(Dataset entries)
########

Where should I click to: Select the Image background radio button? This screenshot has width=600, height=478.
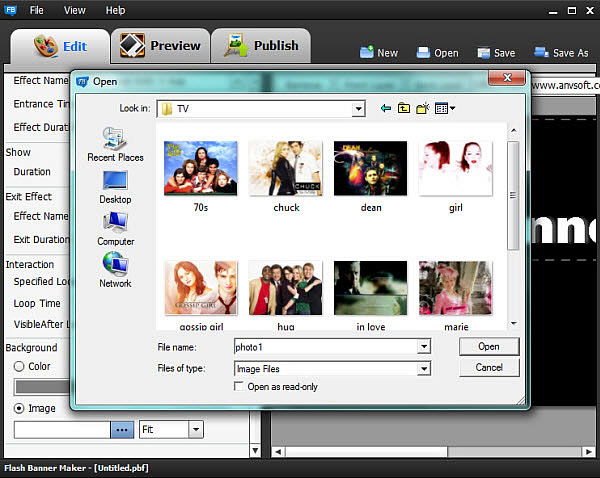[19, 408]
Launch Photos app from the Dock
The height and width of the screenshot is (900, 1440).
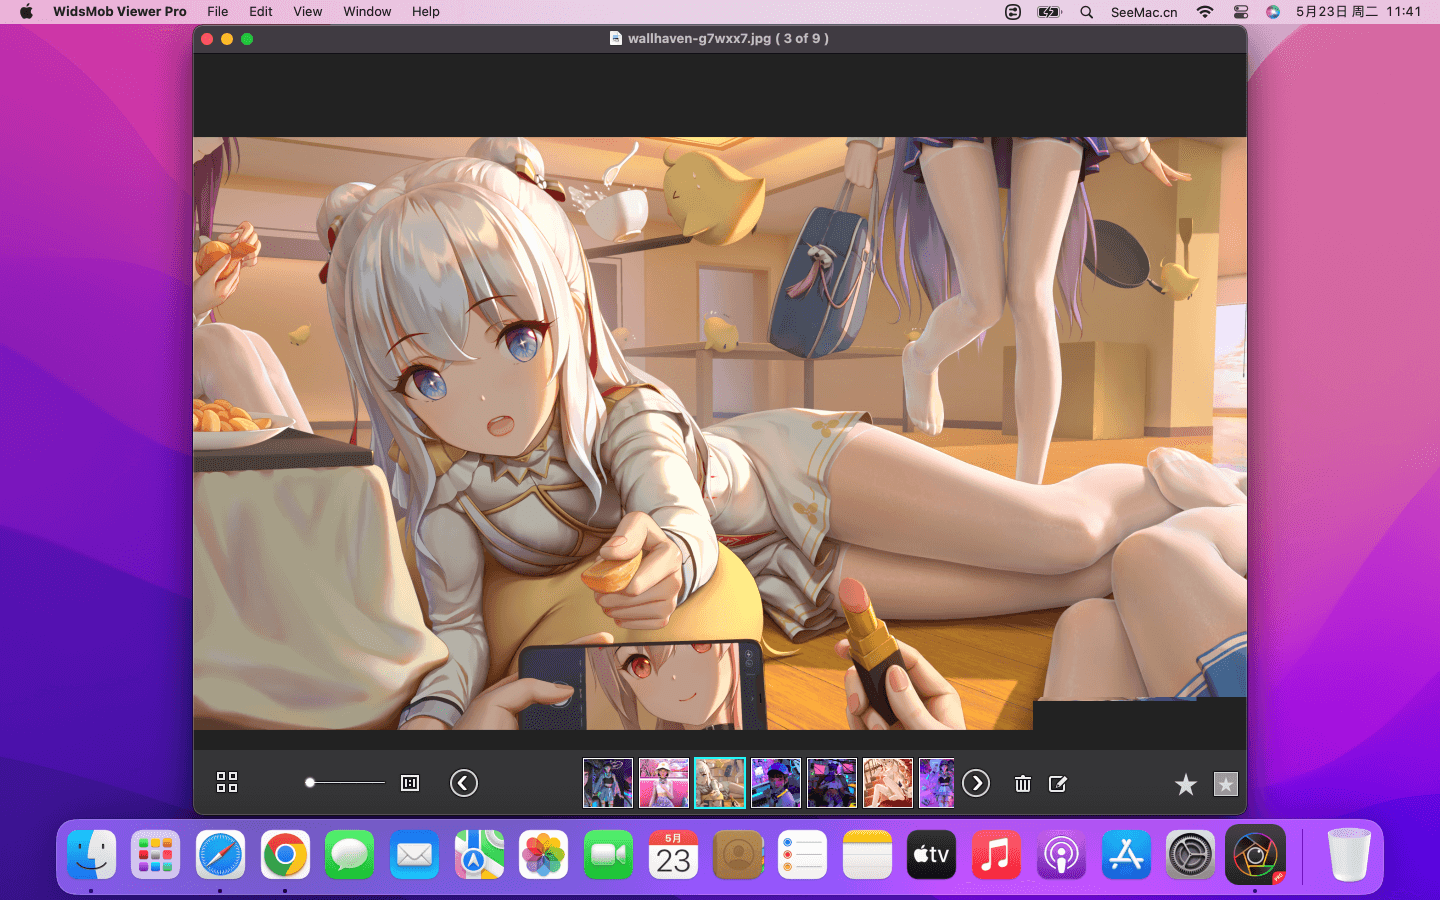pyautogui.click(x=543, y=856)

########

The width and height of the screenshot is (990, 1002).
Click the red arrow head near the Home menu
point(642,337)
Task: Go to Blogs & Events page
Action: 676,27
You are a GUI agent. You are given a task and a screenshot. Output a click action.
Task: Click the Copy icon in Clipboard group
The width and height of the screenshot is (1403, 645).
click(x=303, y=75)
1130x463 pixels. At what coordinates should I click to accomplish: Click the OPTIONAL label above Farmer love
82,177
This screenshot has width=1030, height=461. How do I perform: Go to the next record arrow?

########

**ACTIVITY**.
An exact, complete copy of the lines above from the one with "You are a GUI" through the one with "This screenshot has width=1030, height=461." is the whole answer.

**REPLY**.
You are a GUI agent. You are given a task and a screenshot. Output a click action.
Task: Click the Copy icon in Clipboard group
The width and height of the screenshot is (1403, 645).
click(x=303, y=75)
1130x463 pixels. At what coordinates should I click to accomplish: Click the OPTIONAL label above Farmer love
82,177
This screenshot has width=1030, height=461. How do I perform: Go to the next record arrow?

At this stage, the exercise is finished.